До позднего зимнего рассвета было еще далеко, но свет в окошках человеческих коровников уже зажегся. Захлопали наверху двери, доярки, громко разговаривая, спешили по снегу в коровий коровник. Проснулись Новые Палестины, и жизненный шум, возникший от этого, разбудил заснувшего на снегу и чудом не замерзшего Петра. Открыл он глаза и увидел перед собой красный снег. Дотронулся рукой до разбитых губ и вдруг встревоженно оглянулся на дом, увидел настежь открытую дверь. Встал на ноги. Шатаясь, поднялся на порог, зайдя в сени, закрыл за собою дверь и удивился, как холодно было в доме. В комнате подошел к печи, снял заслонку. Там уже догорали последние головешки. Вернулся в сени, принес оттуда охапку дров, проследил, как взялись они в печи сильным шипящим пламенем. Вспомнил о Захаре, оглянулся по сторонам. Но Захара нигде не было, а самого Петра снова покидали силы, и он, опустившись на пол у печки, там же и заснул, ощущая кожею движение возвращающегося в дом тепла.
Глава 9
Время шло, а Таня Селиванова все не приезжала.
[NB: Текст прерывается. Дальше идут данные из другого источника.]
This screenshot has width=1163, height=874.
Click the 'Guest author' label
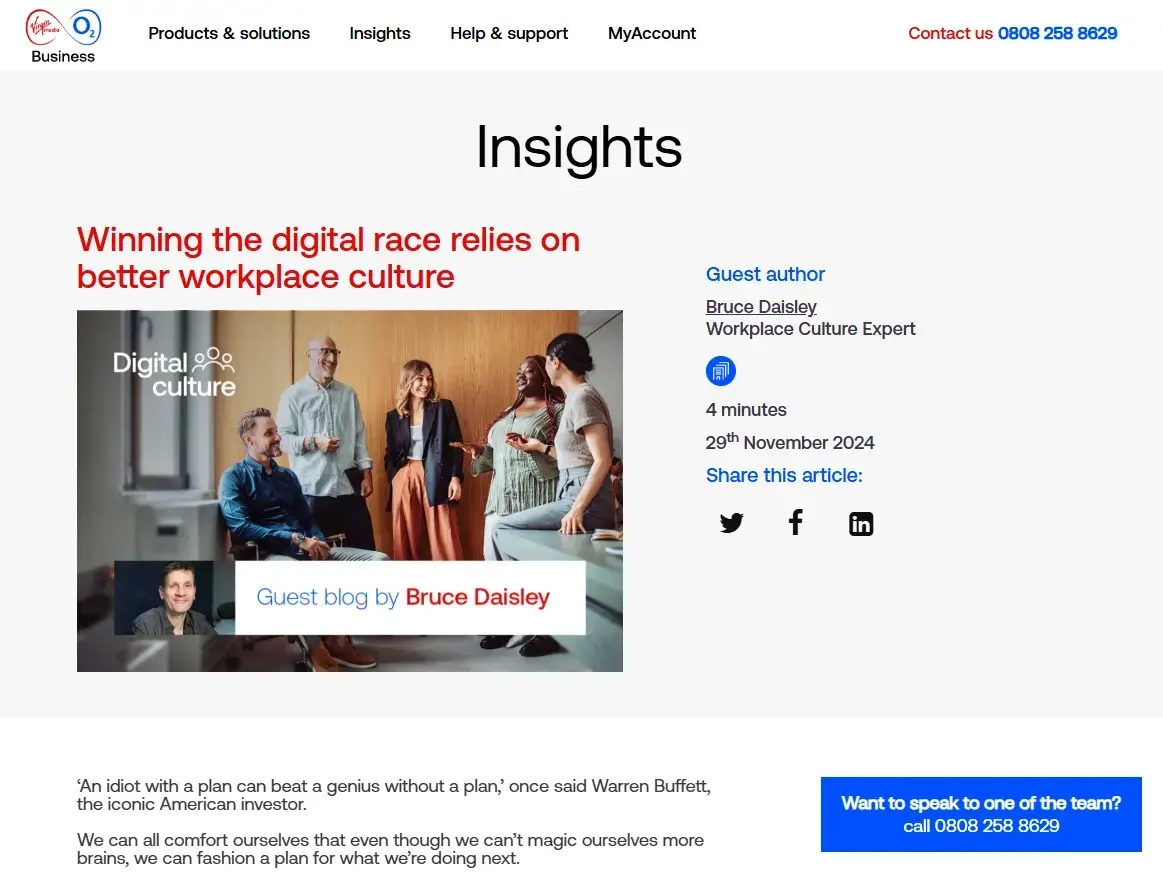pos(765,274)
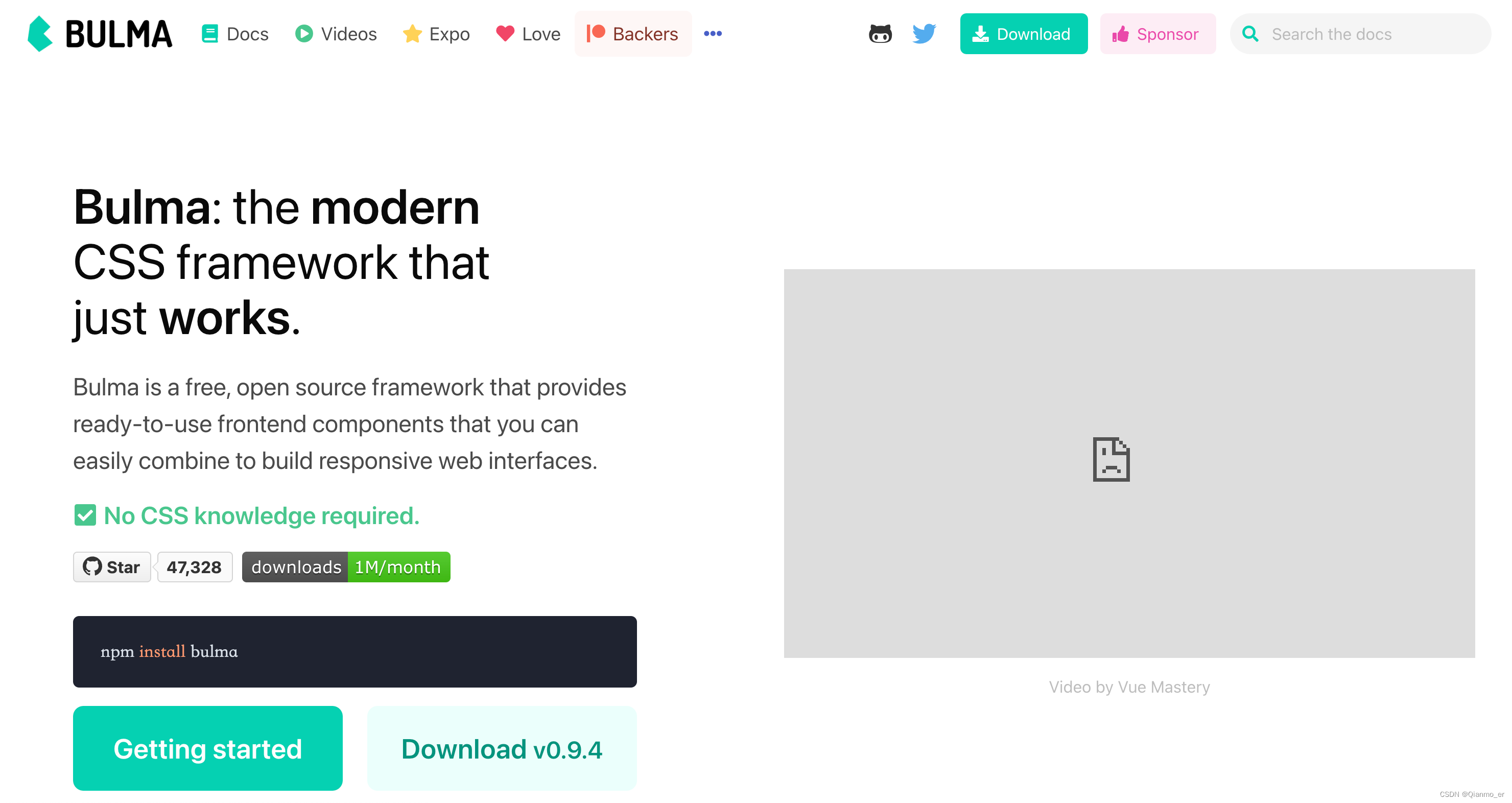This screenshot has height=803, width=1512.
Task: Open the GitHub repository via cat icon
Action: point(879,34)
С наступлением осени пошли дожди, и природа, одуревшая от летнего солнцепека, наконец ожила. Трава и листья на деревьях налились зеленью.
В Краснореченск снова приехал ОРСовский поезд-универмаг, и каждый вечер вокруг его вагонов-отделов толпились люди. Больше всего людей было у вагона с надписью «Одежда».
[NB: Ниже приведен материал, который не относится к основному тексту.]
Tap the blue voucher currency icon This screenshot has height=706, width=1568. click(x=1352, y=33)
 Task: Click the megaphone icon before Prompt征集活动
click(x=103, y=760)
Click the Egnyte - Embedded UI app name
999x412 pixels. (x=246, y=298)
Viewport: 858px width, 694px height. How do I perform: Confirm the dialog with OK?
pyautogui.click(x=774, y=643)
Добрынин тоже подходил туда пару раз. Купил себе ботинки на зиму и в вагоне «Консервы» купил несколько банок сгущенного молока.
Жил он снова у себя в квартире, хотя и хранил в кабинете два одеяла: на всякий случай. В комнате у него теперь стояла только одна кровать – вторую, на которой спал Ваплахов, забрали школьники. Дело было в том, что Краснореченская средняя школа решила организовать музей Дмитрия Ваплахова, и уже несколько раз приходили к Добрынину пионеры и комсомольцы, просили передать им личные вещи Ваплахова. Потом стали приходить юнкоры с блокнотами, и сидели они на кухне с народным контролером допоздна. Добрынин поил их чаем и рассказывал о своем погибшем друге, а они строчили мелким почерком эти рассказы в блокноты, составляя, таким образом, героическую биографию. Несколько раз сам Добрынин ходил в школу, чтобы выступить перед детьми, и теперь на улице его часто окликали школьники, здоровались, подбегали, чтобы пожать ему руку.
Время шло. Дожди продолжались, и продолжалась жизнь, заполненная трудом и мыслями.
Если вечер выдавался тихий, Добрынин садился на кухне. Садился и читал. Или чьи-нибудь стихи из своей большой уже библиотеки, или третий том книги про Ленина.
В этот вечер он раскрыл книгу про Ленина. Так много было связано в его жизни с этим именем. С именем Ленина, или, как его называли на Севере – Эква-Пырисем. И сам он свою жизнь сравнивал с его жизнью, и свои мысли – с его мыслями. И радовался, замечая, как похожи были их мысли, но потом понимал, что его, Добрынина, мысли – это то, чему он научился от Ленина. И все равно радовался, но радовался скромно и тихо.
Дождь перестал, но воздух был пропитан влагой. Добрынин закрыл окно и перевел взгляд на шелестящие страницы книги. Полистал, отыскивая последний прочитанный им рассказ. Нашел и с трепетом перевернул страницу.
Следующий рассказ назывался «Ленин и море».
Добрынин никогда в своей жизни моря не видел и тем с большим интересом принялся за чтение.
«В редкие моменты отдыха Ленин любил приезжать на море, в маленький городок на южном берегу Крыма. Приезжал он туда без друзей и соратников и очень часто даже не предупреждал их о своем отъезде. Бывало, приедет, поселится у какой-нибудь татарки под именем Николаева или Петрова, а потом ходит-гуляет по набережной или на скамейке сидит и на море смотрит. А море каждый день разное. Ходил так Ленин, по набережной гулял и однажды, сидя в кофейне, разговорился с одним местным рыбаком. Рыбака звали Митрич, было ему уже лет семьдесят. Понравился Митричу искренний интерес собеседника к рыбацкому делу, и пообещал он Ленина с собой в море взять.